PROBLEM DETAILS: In the entries below, how many lines contain the word "pixel"? State the number and nothing more.

DATASET EXTRACT:
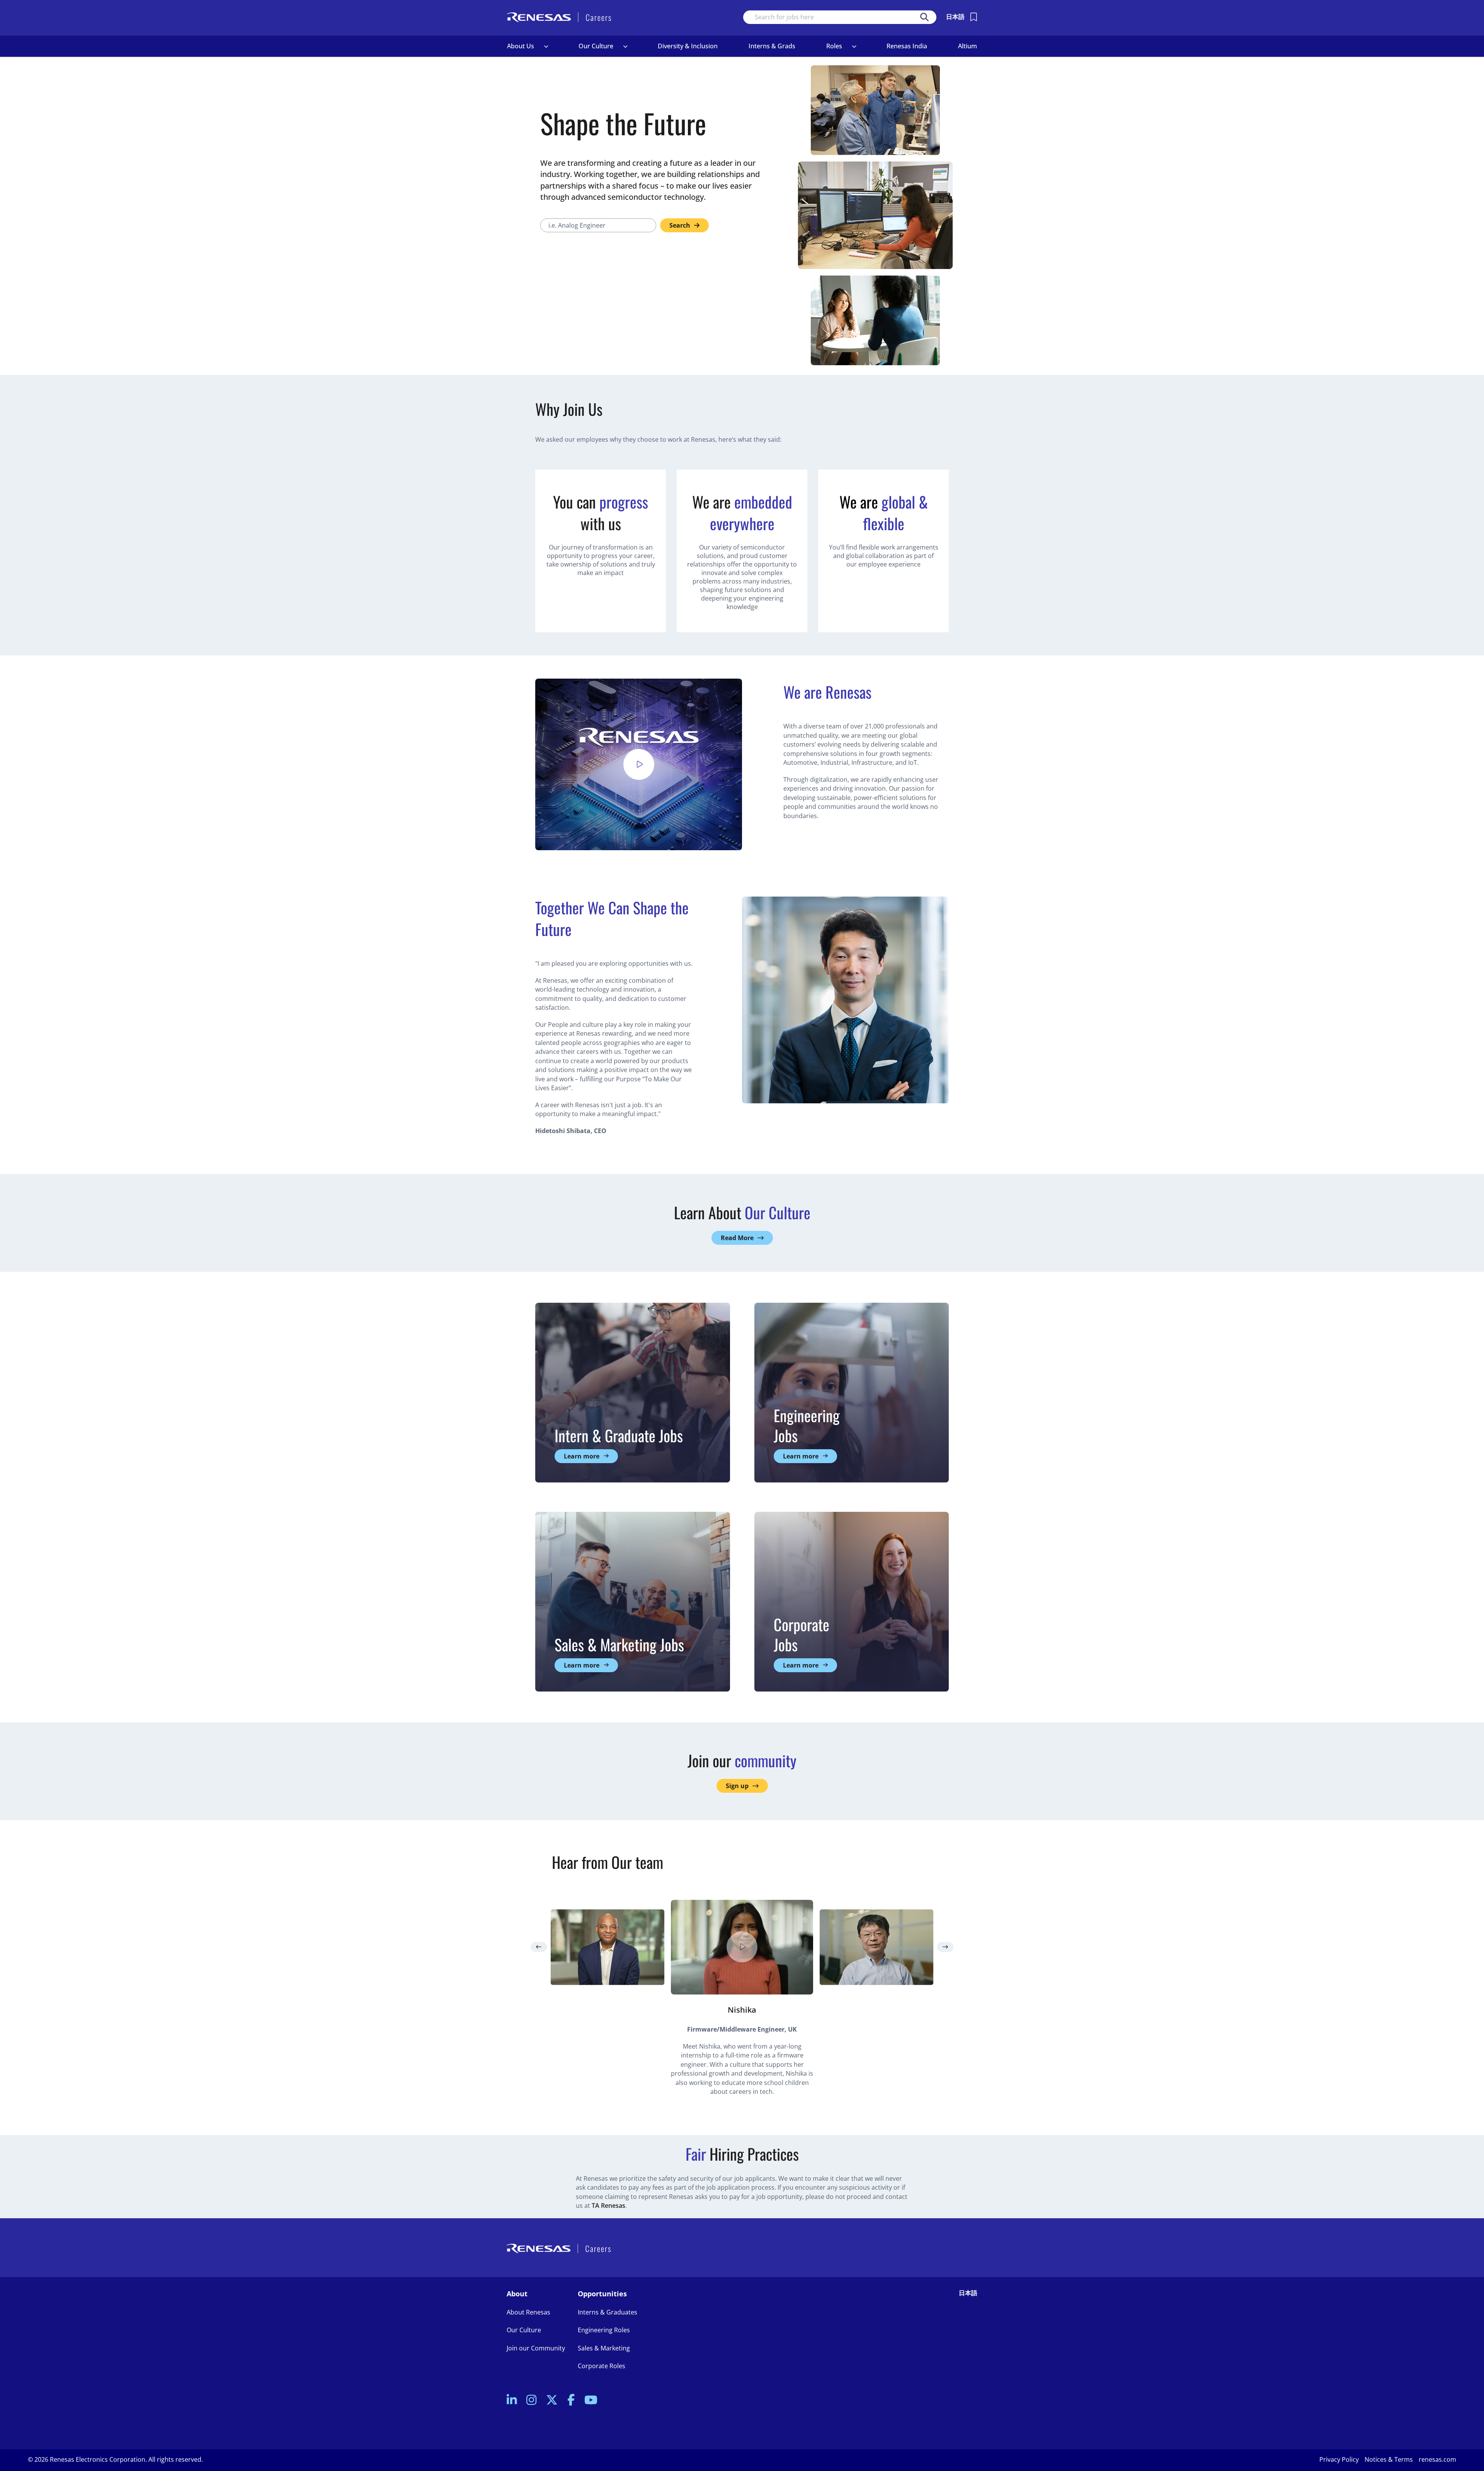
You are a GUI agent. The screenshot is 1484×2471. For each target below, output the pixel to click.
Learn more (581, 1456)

* * *

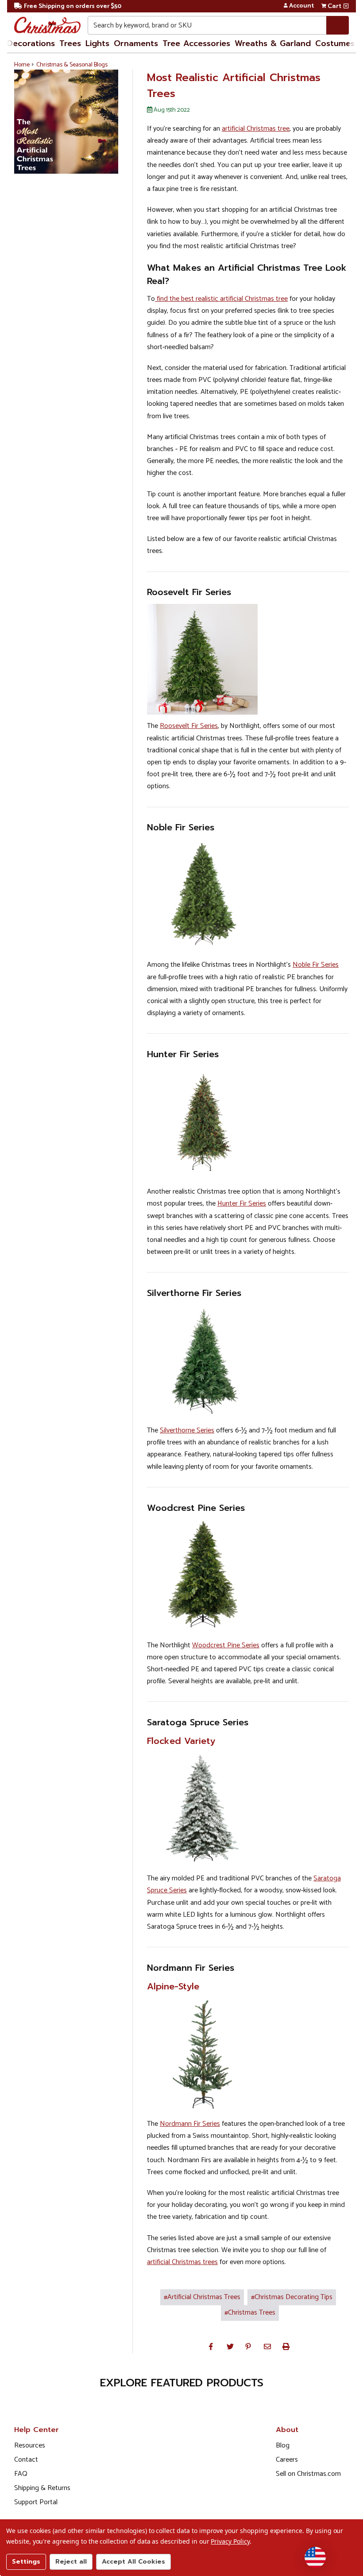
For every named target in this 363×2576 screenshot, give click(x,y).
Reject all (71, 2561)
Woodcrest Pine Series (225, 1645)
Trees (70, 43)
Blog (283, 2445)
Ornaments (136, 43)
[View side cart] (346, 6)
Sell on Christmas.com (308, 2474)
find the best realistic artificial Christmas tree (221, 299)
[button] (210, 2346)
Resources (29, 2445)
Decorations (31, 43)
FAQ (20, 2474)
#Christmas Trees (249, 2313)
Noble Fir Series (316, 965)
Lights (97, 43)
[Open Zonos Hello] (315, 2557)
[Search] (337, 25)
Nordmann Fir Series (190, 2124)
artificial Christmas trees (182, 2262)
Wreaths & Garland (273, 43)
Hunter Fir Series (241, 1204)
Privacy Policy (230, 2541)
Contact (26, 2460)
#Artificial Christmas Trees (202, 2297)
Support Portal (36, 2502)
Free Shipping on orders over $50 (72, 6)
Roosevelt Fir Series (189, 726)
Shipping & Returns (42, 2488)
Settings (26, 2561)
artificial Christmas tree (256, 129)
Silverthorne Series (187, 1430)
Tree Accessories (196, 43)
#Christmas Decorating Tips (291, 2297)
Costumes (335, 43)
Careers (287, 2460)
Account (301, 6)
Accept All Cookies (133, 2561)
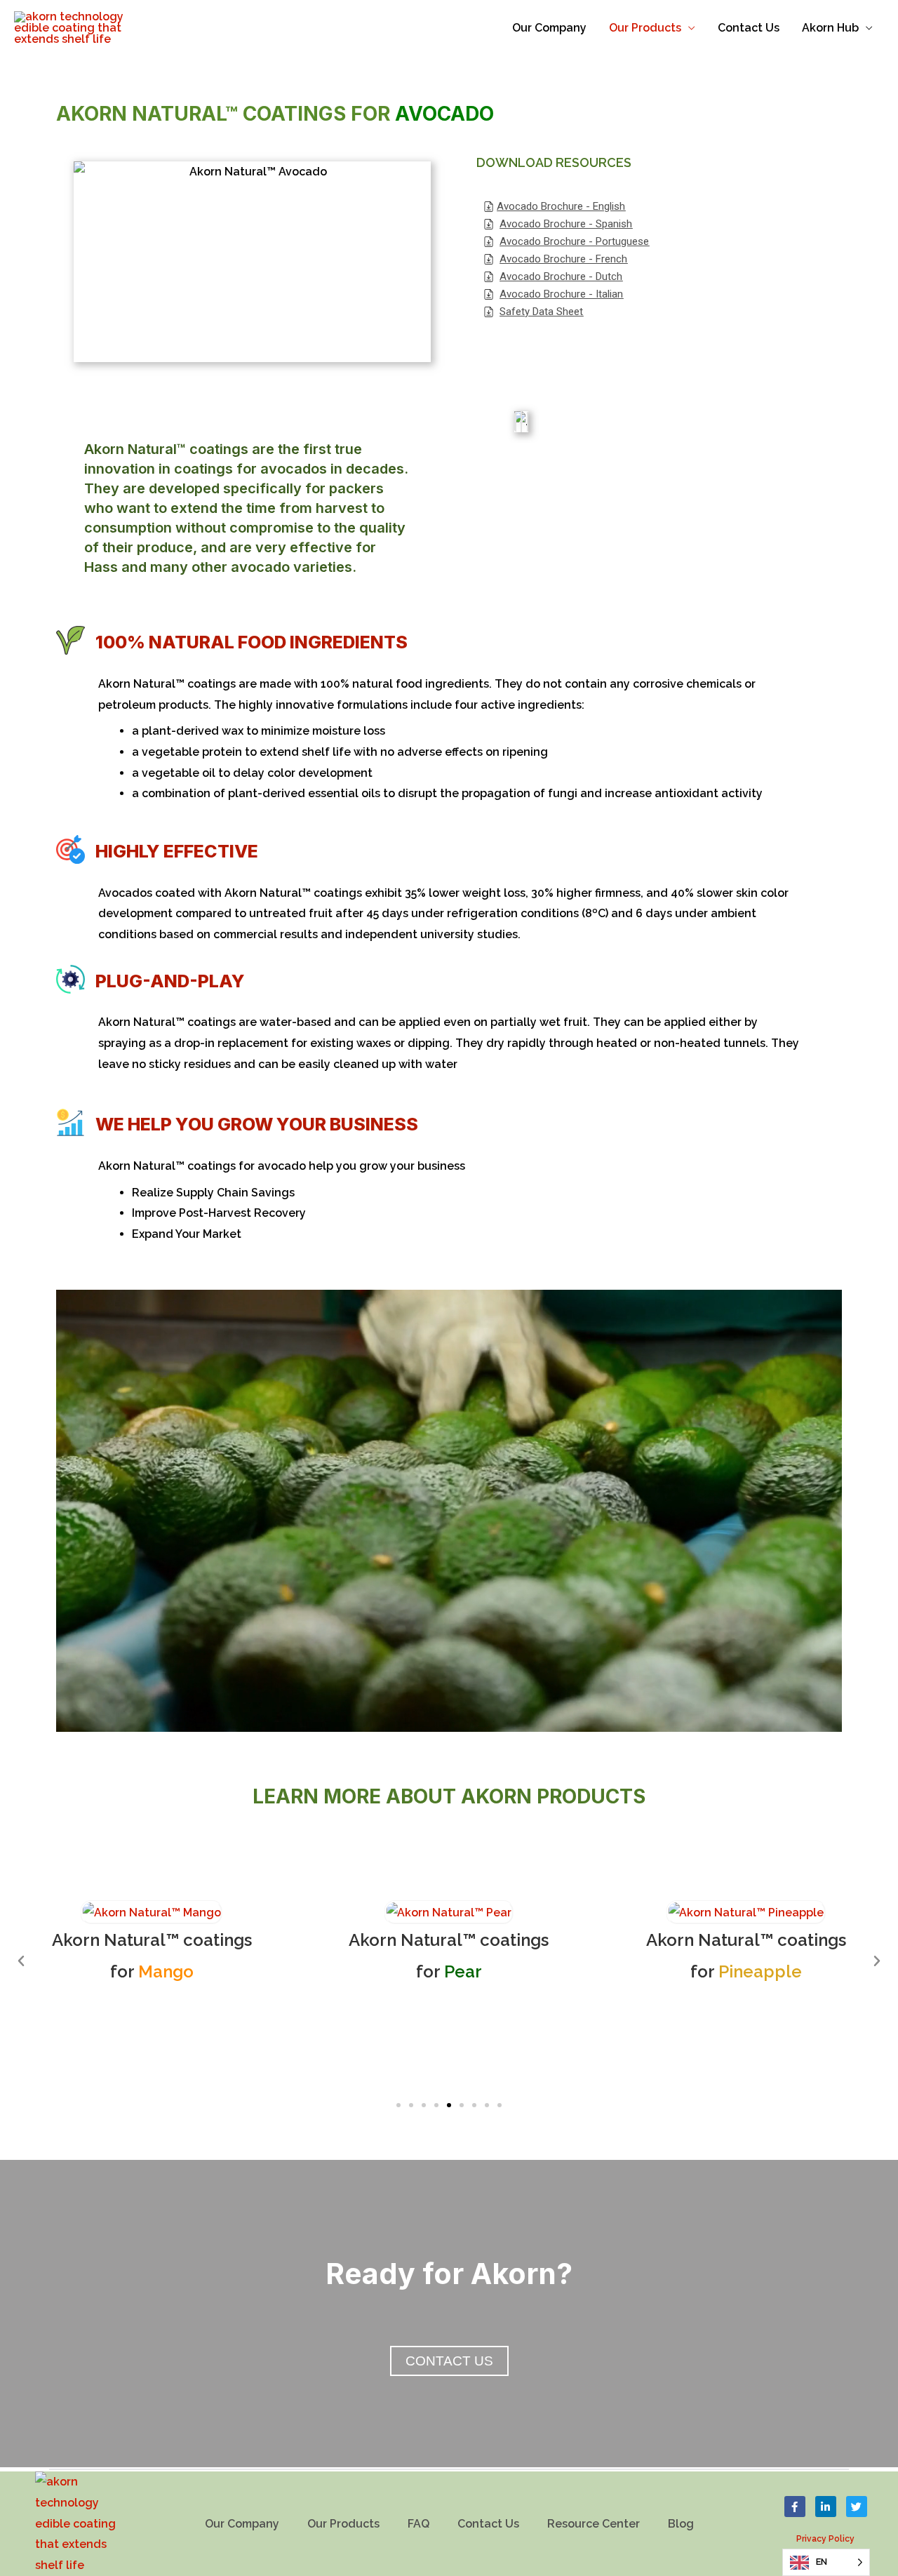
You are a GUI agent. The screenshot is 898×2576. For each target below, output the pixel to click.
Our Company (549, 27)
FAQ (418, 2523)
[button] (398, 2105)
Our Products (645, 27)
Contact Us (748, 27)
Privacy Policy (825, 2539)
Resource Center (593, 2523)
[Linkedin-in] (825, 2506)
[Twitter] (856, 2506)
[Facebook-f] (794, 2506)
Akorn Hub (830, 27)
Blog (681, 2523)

==

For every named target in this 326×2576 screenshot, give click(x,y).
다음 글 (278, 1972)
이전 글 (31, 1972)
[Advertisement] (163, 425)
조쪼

TASK SOLUTION: 2